Assad may create Alawite enclave if Syria solution not found, Jordanian king warns

Abdullah II tells CBS that move, a worst case scenario, would set off a ‘sectarian land grab’

Ilan Ben Zion is an AFP reporter and a former news editor at The Times of Israel.

King Abdullah II of Jordan talking with Charlie Rose on CBS. (photo credit: Image capture from CBS)
King Abdullah II of Jordan talking with Charlie Rose on CBS. (photo credit: Image capture from CBS)

An Alawite enclave in Syria governed by President Bashar Assad is a “worst case scenario” outcome for the country’s 17-month civil war, King Abdullah II of Jordan said on Tuesday.

Speaking with Charlie Rose on CBS’s This Morning, Abdullah also urged the West not to delay any further in finding a political solution to the ongoing and increasingly violent conflict in Syria.

“If he can’t rule greater Syria then an Alawite enclave is plan B — and that’s something that needs to be considered.” Such a move is a “worst case scenario” which would inevitably result in “the breakup of greater Syria,” Abdullah said.

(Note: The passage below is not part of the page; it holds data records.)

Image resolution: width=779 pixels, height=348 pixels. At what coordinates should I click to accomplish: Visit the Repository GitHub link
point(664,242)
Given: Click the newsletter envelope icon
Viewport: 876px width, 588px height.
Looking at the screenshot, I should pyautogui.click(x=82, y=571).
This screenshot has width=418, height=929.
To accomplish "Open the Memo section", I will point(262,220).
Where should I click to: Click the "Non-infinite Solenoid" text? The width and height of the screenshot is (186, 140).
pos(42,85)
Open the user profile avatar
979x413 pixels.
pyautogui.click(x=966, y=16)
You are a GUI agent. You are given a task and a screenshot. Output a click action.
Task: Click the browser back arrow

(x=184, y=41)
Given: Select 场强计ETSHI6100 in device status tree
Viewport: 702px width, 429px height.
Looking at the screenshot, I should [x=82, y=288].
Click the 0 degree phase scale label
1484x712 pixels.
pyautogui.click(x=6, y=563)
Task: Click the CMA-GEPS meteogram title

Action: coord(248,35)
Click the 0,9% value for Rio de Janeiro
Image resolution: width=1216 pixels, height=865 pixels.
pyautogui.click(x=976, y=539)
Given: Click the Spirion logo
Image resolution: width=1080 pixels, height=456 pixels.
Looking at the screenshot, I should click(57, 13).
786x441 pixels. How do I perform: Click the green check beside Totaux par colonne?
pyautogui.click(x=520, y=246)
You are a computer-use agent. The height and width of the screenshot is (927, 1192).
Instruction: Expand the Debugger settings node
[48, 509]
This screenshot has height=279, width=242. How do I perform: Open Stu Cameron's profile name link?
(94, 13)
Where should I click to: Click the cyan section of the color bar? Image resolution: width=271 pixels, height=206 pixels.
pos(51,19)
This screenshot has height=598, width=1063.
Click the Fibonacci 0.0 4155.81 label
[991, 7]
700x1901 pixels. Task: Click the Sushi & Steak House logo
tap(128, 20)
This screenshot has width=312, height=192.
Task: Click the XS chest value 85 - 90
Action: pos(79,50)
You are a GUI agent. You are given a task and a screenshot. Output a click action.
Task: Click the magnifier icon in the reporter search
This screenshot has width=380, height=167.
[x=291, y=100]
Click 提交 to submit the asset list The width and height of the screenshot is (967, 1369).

“The longer we take to find a political solution… then we may be pushing Syria to the abyss,” the king warned.

“Let’s move as quickly as possible,” before the conflict erupts into full blown civil war, he added.

Abdullah paraphrased Cicero’s statement that “the sinews of war are infinite money” in saying that Assad will continue to fight so long as there are dollars in his coffers. Should they run out, he may sue for peace, or entrench himself in the predominantly Alawite coastal mountain range.

Analysts have speculated that Assad would relocate to the largely Alawite area along the coast between Latakia and Tartus and behind the Nusayriya Mountains, also known as the Alawite Mountains, if pushed to the brink.

Last month, Professor Ely Carmon of the International Institute for Counter Terrorism told the Times of Israel that in recent weeks he has observed a concerted effort “to purge” those areas of Sunni residents and to create “a sterile zone” for the president’s Alawite sect.

Though constituting only some 12 percent of Syria’s population of 22 million, the Alawites have ruled the country since 1970, and many see the country’s current unrest as a sectarian struggle.

A map of Syria delineating a potential future Alawite enclave.
A map of Syria delineating a potential future Alawite enclave.

The establishment of such an enclave, whether under the auspices of an internationally-negotiated peace plan or by his own accord, could trigger a sectarian “land grab” and “cause problems that would take decades to come back from,” according to Abdullah.

Whatever the outcome of the civil war may be, Abdullah was convinced that Assad “will stick to his guns” because the Syrian president is steadfast in his certainty that he is in the right.